By a strange coincidence,- I was going to write, or rather
have written, but such cases are common enough,- Polly had been living for
several years not very far from her father. On leaving Cheadle her grandfather
had moved to Stockport, and thence to Liverpool, where he died, and she had to
go into service. The family by whom she was engaged moved south to Poplar, and
there she married a man engaged in a ship-yard. By what was a strange
coincidence she and her father did meet shortly before his death. It was not a
"romantic" meeting. Yards were being closed, and shipwrights and their
labourers paid off by the hundred in Poplar. Polly's husband had been out of
work for a month. The fair-haired, blue-eyed, rosy-cheeked little maiden of the
old man's memory had become a pale, pinched, peevish mother of many hungry
children.
She could not profess any great delight at [-79-] discovering a
father in the condition of an ailing old gatherer of rags and bones. Perhaps she
thought that one of her many troubles was off her mind when he died.
However, she followed his coffin, as sole mourner, to its
grave in the little cemetery I have spoken of, one of many unmarked graves.
There, his bag and stick laid by for ever, may the old man rest in peace.
A great sameness seems to characterize the lives of these
poor spiritless pariahs.
On a bright spring day I was strolling in the Holloway Road,
about noon. The lilacs and laburnums in front of Loraine Place were out in
coolly fragrant milk-white and pale purple, and dangling links of gold, and the
imperial purple of the flowering flag flaunted in front gardens. Seated in the
shade of the little trees, upon the narrow ledge of the palisaded dwarf walls,
panting pedestrians mopped their perspiring brows, and fanned themselves with
their hats; cabmen from the neighbouring sunny stand lounged chaffing, drinking
porter out of the pewter, and snoring, curled up in apparently dislocated
discomfort; and "members of the building trades," in dusty flannel and
splashed duck, munched the midday meal they had extracted from their crumpled
tins, smoked short black pipes, or cracked jokes [-80-] amongst themselves, quite
distinct from the cabmen's impartially distributed facetiae.
It was the fresh kind of day - delightful in itself, and full
of promise of a long series of still brighter days to come - that makes a
vagrant like myself long to walk on and on through London's "nation"
of houses, out into the sweet country that on many sides begirdles that smudged
mass of masonry, until nightfall; and at the same time makes it pleasant for him
to see those whose lot is daily manual toil enjoying a parenthesis of rest.
There was a holiday feeling in the air; drudgery seemed an anachronism.
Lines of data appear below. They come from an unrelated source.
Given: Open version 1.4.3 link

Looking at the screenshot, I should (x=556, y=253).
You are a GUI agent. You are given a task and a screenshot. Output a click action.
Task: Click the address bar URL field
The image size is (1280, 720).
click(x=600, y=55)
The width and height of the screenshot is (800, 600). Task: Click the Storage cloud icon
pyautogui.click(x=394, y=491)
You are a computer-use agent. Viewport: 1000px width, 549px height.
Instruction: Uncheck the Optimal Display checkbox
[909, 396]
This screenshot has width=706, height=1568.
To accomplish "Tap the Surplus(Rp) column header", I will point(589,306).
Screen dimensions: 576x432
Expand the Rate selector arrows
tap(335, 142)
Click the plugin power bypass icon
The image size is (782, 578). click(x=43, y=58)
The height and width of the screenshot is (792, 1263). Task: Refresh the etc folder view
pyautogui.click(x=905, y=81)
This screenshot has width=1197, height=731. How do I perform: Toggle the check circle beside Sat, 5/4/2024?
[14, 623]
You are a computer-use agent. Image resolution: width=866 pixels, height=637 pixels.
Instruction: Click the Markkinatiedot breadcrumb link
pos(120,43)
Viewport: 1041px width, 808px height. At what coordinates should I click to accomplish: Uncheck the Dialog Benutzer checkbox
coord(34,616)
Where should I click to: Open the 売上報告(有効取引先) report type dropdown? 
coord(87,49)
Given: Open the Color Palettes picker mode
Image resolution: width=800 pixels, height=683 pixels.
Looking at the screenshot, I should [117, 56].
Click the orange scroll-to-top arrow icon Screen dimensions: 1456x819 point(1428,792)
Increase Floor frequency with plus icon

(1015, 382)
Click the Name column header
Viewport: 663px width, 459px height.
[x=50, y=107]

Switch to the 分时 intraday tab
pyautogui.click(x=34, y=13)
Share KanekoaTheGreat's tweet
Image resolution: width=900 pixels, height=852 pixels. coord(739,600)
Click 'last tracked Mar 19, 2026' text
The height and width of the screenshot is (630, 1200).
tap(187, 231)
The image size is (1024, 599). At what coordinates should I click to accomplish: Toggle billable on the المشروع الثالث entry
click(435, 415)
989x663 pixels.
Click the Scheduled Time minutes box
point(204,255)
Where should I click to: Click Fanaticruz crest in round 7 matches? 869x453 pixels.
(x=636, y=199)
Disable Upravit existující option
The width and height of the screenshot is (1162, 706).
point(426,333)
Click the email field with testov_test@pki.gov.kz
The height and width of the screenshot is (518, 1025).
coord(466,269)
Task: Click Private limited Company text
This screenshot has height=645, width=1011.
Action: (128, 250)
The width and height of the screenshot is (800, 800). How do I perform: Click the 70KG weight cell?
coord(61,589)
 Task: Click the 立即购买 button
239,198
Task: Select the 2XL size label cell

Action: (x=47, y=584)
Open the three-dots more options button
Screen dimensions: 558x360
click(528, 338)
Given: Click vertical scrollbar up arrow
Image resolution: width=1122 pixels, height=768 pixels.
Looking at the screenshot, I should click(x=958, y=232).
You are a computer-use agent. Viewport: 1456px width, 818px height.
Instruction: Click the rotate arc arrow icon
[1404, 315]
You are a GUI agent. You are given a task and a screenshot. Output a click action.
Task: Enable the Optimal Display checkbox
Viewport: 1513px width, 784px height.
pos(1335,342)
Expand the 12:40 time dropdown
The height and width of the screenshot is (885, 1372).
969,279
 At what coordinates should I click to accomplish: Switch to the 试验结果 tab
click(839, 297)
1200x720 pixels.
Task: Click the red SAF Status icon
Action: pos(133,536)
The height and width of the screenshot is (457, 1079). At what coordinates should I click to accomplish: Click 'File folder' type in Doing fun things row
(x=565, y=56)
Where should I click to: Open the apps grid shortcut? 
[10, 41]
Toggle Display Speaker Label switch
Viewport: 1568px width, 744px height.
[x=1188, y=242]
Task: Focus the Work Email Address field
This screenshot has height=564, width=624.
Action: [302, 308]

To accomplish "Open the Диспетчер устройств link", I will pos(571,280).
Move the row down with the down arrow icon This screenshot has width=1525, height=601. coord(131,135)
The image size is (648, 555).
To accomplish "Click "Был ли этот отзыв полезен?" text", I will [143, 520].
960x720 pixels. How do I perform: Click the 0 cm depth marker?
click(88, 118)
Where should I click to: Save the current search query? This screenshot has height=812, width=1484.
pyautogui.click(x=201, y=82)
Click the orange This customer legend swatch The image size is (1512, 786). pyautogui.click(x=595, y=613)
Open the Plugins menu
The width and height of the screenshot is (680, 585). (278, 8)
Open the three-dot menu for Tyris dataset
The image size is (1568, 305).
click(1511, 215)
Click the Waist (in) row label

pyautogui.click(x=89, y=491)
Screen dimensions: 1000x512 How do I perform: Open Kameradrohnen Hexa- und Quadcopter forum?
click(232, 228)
And
whilst I thought so, my eyes fell on one of the dreariest drudges they ever
beheld.
He was an old, fleshless, bent, battered man, limping on both
feet, feebly fingering his eyebrows and his grey stubbly chin, and peering right
and left, purblind, with (if I may perpetrate an oxymoron) a sluggish
restlessness. His hat was of straw - dunghill straw it looked like, and very
probably a pig had bitten out from its back brim the wide mouthful which,
conspicuous through absence, gave it the look of a barber's brass basin in the
last stage of verdigris, or rather black oxide. The old man wore no shirt-at any
rate, he showed none.
It seems heartless to go on making an inventory of the poor
old creature's rags; but it will not hurt him, poor old boy, and I want to give
an idea by grouping particulars - there are few [-81-] people I have found who can
or will image particulars out of generalities - of the way in which, in the
"richest city in the world," in what is called its "era of
prodigal luxury," some Londoners are still clad - of the often
suicide-suggesting modes (any one who can make the barest "decent"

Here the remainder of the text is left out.